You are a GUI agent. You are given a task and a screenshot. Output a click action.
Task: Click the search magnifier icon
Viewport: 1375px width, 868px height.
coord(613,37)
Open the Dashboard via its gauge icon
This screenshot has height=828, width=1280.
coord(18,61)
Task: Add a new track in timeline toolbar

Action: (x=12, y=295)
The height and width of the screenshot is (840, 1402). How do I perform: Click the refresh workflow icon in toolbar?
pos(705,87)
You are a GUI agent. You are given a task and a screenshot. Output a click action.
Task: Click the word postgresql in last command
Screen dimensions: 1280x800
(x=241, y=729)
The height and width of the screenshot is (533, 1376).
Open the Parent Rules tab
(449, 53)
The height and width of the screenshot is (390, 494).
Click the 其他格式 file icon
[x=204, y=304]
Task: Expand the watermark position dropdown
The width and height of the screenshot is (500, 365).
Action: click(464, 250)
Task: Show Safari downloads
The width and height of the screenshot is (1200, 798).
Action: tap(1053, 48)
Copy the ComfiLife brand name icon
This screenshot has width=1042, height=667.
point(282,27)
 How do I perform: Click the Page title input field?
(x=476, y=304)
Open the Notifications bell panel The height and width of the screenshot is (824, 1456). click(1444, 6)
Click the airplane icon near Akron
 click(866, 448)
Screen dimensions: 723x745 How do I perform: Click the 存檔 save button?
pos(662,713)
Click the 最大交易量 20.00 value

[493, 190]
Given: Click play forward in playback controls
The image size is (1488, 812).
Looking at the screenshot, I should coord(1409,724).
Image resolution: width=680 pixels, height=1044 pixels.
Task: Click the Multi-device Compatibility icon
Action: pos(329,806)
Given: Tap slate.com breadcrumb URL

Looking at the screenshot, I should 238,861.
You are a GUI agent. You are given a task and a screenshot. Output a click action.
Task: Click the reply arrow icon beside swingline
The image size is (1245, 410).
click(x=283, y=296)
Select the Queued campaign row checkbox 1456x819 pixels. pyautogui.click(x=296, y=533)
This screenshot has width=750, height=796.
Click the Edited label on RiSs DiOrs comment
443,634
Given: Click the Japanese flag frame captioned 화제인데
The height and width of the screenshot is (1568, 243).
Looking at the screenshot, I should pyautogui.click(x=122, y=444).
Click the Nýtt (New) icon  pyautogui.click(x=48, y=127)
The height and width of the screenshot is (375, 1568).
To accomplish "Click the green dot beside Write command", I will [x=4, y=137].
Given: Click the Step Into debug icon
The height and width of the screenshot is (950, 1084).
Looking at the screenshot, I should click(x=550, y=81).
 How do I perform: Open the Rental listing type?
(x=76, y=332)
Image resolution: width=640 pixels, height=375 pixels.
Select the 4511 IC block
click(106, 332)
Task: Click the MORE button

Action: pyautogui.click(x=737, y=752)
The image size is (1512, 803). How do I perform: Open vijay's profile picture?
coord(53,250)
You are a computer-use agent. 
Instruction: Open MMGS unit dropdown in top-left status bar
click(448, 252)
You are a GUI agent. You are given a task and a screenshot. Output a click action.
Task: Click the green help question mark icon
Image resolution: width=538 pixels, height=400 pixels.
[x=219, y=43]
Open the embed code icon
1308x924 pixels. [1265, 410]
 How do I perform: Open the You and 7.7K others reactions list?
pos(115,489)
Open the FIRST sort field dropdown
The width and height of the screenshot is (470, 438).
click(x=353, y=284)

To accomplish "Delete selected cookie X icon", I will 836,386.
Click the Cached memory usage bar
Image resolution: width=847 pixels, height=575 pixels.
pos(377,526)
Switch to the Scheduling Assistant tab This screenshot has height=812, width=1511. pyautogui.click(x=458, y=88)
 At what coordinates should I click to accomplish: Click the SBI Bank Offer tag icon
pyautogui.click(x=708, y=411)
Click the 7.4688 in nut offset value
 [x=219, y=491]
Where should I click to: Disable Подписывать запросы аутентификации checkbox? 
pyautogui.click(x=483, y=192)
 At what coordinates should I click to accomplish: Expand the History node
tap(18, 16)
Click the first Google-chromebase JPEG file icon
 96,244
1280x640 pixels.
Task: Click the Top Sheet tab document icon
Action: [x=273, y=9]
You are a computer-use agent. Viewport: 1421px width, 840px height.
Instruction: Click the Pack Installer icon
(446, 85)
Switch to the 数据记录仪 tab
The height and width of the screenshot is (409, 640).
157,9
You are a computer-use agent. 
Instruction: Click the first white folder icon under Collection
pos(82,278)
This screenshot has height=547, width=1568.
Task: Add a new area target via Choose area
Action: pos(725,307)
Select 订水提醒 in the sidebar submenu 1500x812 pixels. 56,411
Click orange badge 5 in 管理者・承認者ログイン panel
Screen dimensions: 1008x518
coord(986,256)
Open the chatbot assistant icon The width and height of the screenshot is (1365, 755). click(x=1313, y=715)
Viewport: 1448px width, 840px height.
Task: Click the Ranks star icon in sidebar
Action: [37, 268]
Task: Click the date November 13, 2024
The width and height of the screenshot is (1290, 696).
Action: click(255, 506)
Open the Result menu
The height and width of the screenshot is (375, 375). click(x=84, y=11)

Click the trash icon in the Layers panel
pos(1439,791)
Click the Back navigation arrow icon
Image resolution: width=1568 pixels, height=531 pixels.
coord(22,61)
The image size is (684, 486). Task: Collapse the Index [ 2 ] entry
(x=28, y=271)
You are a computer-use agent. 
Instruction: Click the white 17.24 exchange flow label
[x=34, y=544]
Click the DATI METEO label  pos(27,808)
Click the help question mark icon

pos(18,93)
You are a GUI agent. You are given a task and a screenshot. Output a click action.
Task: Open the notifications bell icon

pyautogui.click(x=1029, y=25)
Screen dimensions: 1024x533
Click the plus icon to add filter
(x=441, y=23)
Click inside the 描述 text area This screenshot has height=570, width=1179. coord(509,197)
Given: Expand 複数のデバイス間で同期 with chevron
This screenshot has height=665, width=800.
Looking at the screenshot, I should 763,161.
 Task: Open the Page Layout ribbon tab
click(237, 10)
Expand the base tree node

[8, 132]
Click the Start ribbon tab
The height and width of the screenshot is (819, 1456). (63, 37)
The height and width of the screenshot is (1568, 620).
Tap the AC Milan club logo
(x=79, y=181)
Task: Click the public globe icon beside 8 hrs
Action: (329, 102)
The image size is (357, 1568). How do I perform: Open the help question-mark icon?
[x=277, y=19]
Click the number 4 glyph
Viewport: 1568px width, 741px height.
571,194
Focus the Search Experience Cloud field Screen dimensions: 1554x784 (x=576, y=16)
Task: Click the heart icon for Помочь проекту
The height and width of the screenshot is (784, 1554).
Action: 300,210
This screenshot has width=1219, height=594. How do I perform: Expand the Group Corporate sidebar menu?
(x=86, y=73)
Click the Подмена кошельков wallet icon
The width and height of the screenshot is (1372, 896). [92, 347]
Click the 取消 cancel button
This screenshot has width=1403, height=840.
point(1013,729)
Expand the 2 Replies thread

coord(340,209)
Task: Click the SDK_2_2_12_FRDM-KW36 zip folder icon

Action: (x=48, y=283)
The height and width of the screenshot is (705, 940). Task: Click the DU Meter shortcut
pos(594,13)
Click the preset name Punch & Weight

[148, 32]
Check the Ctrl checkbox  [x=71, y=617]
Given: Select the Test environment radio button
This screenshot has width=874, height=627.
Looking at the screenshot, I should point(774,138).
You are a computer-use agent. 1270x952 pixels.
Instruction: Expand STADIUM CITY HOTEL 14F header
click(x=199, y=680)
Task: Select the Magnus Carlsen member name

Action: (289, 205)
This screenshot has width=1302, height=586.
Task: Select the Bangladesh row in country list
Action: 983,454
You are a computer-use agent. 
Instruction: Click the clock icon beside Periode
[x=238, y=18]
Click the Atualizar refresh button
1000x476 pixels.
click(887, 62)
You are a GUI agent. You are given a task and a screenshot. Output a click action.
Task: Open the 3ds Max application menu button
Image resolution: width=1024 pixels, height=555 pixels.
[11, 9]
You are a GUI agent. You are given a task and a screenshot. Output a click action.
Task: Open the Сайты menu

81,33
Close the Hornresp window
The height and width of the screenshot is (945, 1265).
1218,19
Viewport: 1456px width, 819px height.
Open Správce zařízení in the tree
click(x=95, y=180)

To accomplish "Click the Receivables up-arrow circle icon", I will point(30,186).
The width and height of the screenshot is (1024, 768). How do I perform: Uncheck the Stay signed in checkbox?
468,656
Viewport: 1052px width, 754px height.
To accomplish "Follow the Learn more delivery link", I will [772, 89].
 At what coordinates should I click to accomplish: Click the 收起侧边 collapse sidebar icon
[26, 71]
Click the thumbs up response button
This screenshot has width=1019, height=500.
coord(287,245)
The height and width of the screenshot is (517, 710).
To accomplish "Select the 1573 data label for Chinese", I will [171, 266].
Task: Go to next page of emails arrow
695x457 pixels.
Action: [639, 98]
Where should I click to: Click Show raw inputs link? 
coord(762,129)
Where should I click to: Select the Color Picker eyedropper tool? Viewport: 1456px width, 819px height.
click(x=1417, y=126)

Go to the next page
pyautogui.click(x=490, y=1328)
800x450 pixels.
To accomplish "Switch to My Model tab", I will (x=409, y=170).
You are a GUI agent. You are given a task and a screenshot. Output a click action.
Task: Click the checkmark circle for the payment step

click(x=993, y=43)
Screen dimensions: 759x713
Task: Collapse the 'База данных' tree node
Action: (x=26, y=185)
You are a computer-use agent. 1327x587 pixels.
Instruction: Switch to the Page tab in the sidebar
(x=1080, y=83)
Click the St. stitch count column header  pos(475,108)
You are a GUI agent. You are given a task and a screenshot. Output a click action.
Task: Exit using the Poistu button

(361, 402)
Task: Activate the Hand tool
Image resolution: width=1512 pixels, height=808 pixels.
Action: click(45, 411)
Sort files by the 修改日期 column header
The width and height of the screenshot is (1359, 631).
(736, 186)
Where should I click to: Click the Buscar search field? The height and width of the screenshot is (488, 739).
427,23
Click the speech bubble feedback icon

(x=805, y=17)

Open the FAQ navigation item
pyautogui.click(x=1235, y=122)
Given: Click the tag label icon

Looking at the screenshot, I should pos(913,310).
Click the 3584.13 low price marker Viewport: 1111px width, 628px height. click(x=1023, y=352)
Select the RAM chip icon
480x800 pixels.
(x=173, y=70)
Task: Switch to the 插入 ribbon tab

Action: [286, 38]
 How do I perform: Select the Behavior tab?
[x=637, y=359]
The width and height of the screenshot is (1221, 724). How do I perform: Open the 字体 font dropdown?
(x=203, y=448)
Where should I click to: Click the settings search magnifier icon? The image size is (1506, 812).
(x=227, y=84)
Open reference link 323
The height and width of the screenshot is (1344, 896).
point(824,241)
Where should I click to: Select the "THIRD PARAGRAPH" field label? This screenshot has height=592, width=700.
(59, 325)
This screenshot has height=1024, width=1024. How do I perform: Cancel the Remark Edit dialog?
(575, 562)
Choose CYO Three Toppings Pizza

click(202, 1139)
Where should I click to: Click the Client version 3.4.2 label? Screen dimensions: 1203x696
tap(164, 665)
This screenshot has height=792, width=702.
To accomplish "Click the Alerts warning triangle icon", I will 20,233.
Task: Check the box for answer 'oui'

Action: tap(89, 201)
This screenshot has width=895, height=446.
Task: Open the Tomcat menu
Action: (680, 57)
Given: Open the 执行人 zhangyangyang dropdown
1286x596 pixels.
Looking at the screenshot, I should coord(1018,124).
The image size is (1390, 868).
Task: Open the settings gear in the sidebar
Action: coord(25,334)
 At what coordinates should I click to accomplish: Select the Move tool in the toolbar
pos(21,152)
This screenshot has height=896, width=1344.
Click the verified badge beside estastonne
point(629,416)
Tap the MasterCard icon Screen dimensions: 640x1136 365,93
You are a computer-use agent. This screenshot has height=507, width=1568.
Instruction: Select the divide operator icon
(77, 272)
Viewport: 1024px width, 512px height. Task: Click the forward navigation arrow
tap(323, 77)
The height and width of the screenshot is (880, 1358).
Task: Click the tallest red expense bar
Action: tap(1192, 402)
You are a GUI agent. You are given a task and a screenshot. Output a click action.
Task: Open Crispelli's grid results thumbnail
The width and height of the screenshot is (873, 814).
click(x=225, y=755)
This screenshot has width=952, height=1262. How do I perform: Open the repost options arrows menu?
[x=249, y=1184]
◆ ◆ ◆ ◆ ◆
Reproduce verbatim the entries from the beginning through the line containing "pos(705,87)", inclusive.

§ OUTPUT OF THE EXERCISE:
You are a GUI agent. You are given a task and a screenshot. Output a click action.
Task: Click the search magnifier icon
Viewport: 1375px width, 868px height.
coord(613,37)
Open the Dashboard via its gauge icon
This screenshot has height=828, width=1280.
coord(18,61)
Task: Add a new track in timeline toolbar

Action: (x=12, y=295)
The height and width of the screenshot is (840, 1402). How do I perform: Click the refresh workflow icon in toolbar?
pos(705,87)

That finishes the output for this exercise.